What can we learn about the duke's years in England from reading his poetry? We may not be able to identify poems written to one of Charles' wives18 or establish that he did or did not engage in love affairs with any English ladies,19 but we can discover that Charles was a clever and insightful man and that he had a playful mind and a good sense of humor.20 Much has been made of Charles d'Orléans' life as a prisoner, but in fact he uses the concept of prison in his poetry much less explicitly than do other poets whose work is included in this volume. It has been left to scholars to infer his ideas about and attitude toward his imprisonment from his repeated mention of such things as melancholy, fortune, care, absence, and love longing. The best among them have resisted the attempt to read a detailed biography out of his poetry.
Sources and Influences
It is easy to identify Charles as a Chaucerian and leave it at that, but in fact French influences were much more deeply ingrained in his poetic psyche than were the works of Chaucer. It thus makes more sense to see him as parallel to Chaucer than to call him a "Chaucerian," i.e., a poet whose work is derivative. Charles is not a "Chaucerian" poet; that is to say, Chaucer did not provide the historical, literary context and primary source material for his poetry. This is not to say that he did not read Chaucer's poetry with great interest and make some obvious borrowings in some of his narrative links (less often in his lyrics). He evidently read with care Chaucer's Book of the Duchess, House of Fame, and Troilus and Criseyde. One thing that makes it difficult to put your finger on Chaucer's influence is that Chaucer himself borrowed extensively from the French poets whose work Charles knew well. Both English and French poets of the courtly style of literature look back ultimately to the Roman de la Rose, written in two parts, the first by Guillaume de Lorris, the second (many years later) by Jean de Meun. It was these two thirteenth-century poets who made so wildly popular the dream vision on the theme of love, the allegorical treatment of elements of the experience of love (such as Disdain, Idleness, Wealth, Fear, Beauty, the tumultuous lover's heart, etc.), the association of love with gardens, the opposition of erotic/courtly/unmarried love and Reason, a world governed by Cupid, the God of Love and the son of Venus, and so on. Chaucer is thought to have translated the work early in his career (referred to here as the Romaunt), but the work was so popular and so available in a variety of languages that it is impossible to say when a later writer is borrowing directly from Chaucer, from some other poet who borrowed from the Rose, or directly from the Rose itself.21
Charles also probably read John Gower's long poem Confessio Amantis ("Confession of a Lover") and his Cinkante Ballades ("Fifty Ballades" - actually containing fifty-one). He seems to have been thinking of the Confessio as he wrote about the lover's withdrawal from love because of age, and his petition before the God of Love for the return of his heart.22 From the Cinkante Ballades he may have conceived the idea (not very clearly expressed by Gower) of the very odd concept of Fortune's stableness (see note to lines 4680-4735).
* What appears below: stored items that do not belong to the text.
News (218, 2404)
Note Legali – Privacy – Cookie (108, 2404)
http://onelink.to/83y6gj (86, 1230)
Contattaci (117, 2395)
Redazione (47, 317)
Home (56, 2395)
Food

To see the duke only through the prism of English poetry, however, is to limit his literary context unnecessarily. Charles' father was a patron of poets as well as of artists in other media. The French poet Christine de Pizan (whose father had brought her from Italy when he entered the service of the French king, Charles V, as physician-astrologer) wrote Charles' mother Valentina into her work The City of Ladies, and a miniature survives of the poet presenting her work, The Letter of Othea, to his father Louis.23 Louis employed the poet Eustache Deschamps, who was "conseiller et maître de son Hôtel."24 The duke was exchanging lyrics with a poet named Jean de Garencières25 before Agincourt, when he was in his late teens. So poetry (French poetry) was a household event for Charles, and when he had exhausted his father's contacts, he had before him the wonderful books of poetry collected by both his parents.26 The Rose also came to him filtered through the work of the finest French poet of the fourteenth century, Guillaume de Machaut (who was also a primary inspiration for Chaucer, especially in his early works). Machaut is thought of today primarily as a musician and as a narrative poet, though he also wrote lyrics, many of them set to music. Charles' debt to Machaut lies not just in his use of the courtly machinery but in the very construction of the speaking voice of the lover. Readers who find Chaucer's a remarkably early example of a self-reflexive, sometimes ironic, sometimes obtuse voice should look back to Chaucer and Gower's use of Machaut's lover as speaker.27
Despite all these strands of influence, however, none runs deeper (especially for the purposes of this volume) than Boethius' Consolation of Philosophy. The duke was thoroughly steeped in the work, and his poetry is shot through with explicit and implicit references to it. From the figures of Lady Philosophy and Fortune, to the idea of the injustice of imprisonment to the speaking voice of the poet, to the alternating forms of verse, Charles d'Orléans' work is saturated with its serious philosophy and its literary sparkle.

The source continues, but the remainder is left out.